Awesome

Web Crawler Security Tool

GitHub last commit (branch)

The Web Crawler Security Tool is a Python-based tool that automatically crawls a website. It is a web crawler oriented to help in penetration testing tasks. The main task of this tool is to search and list all the links (pages and files) in a website. The crawler has been completely rewritten in v2.0. The current version is still a work in progress, and the features shown below are still not fully ported.

Ported Features

Implements a --resume option where you can resume a crawling activity.
Crawl HTTP and HTTPS websites (even those not using common ports).
It allows to determine the depth of the crawling (-C <depth> option).
Generates a summary at the end of the crawling with statistics about the crawl results, including the number of crawled URLs, external URLs, files, errors, failed requests, and total transferred data.
Uses CTRL-C to stop current crawler stages and save the status.
Export the files identified in separate files and the errors and failed requests.
Uses beautifulsoup4 for finding absolute and relative links.
Implemented HEAD method for analyzing file types before crawling.

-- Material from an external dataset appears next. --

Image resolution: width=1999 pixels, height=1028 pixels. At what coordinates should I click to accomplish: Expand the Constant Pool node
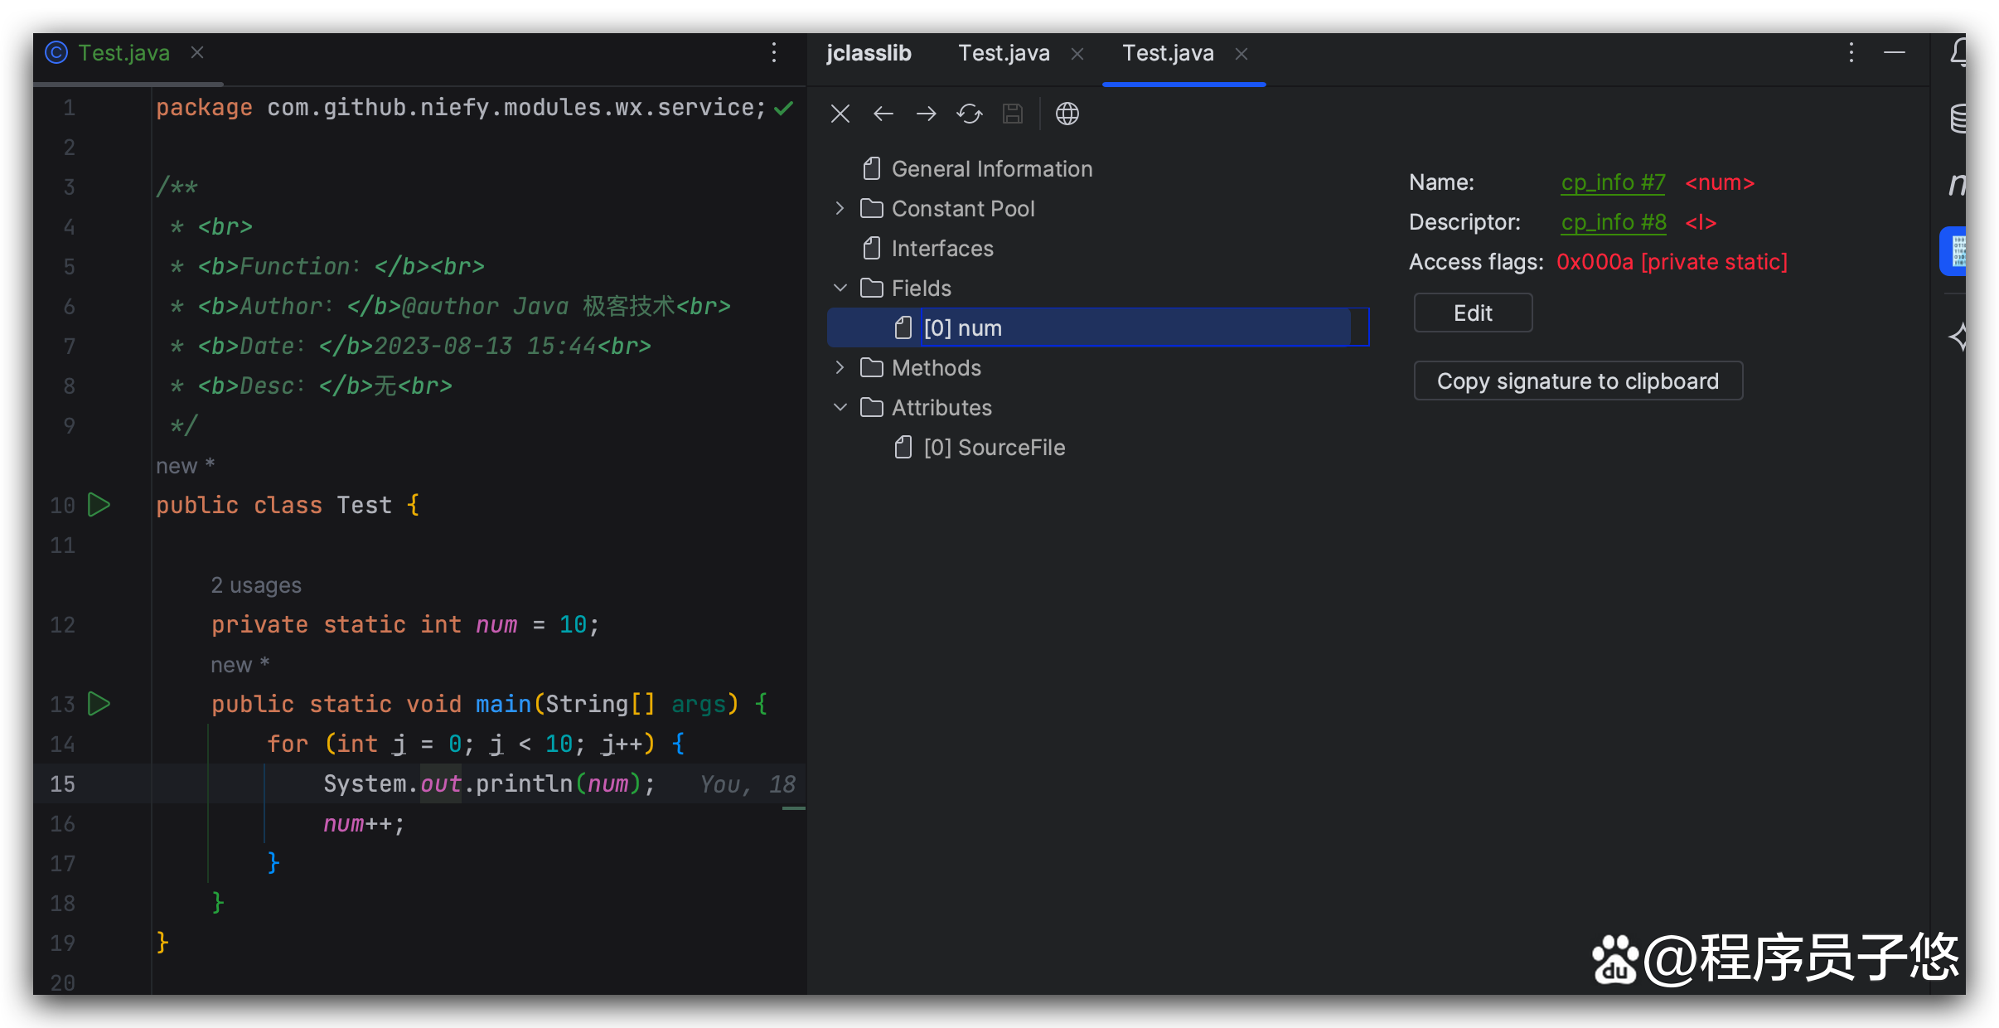pyautogui.click(x=840, y=208)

This feature improves the speed of the crawler significantly.
Does not crawl non-html files.

Unported features

Identifies non-html files and shows them.
Identifies directory indexing.
Crawl directories with indexing (not yet implemented in v1.0)
Identifies all kinds of files by reading the content-type header field of the response.
Select the type of files to download (-d option). Ex.: png, pdf, jpeg, gif or png, jpeg.
Select in an interactive way which type of files to download (-i option).
Save the downloaded files into a directory. It only creates the output directory if at least one file is downloaded.
Generates an output log in CLF (Common Log Format) of all the requests done during crawling.
(beta) Login with basic authentication. Feedback is welcome!
Tries to detect if the website uses a CMS (like WordPress, Joomla, etc) (not yet implemented in v1.0)
It looks for '.bk' or '.bak' files of php, asp, aspx, jps pages. (not yet implemented in v1.0)
It works in Windows but doesn't save results.

The original project was on SourceForge: http://sourceforge.net/projects/webcrawler-py.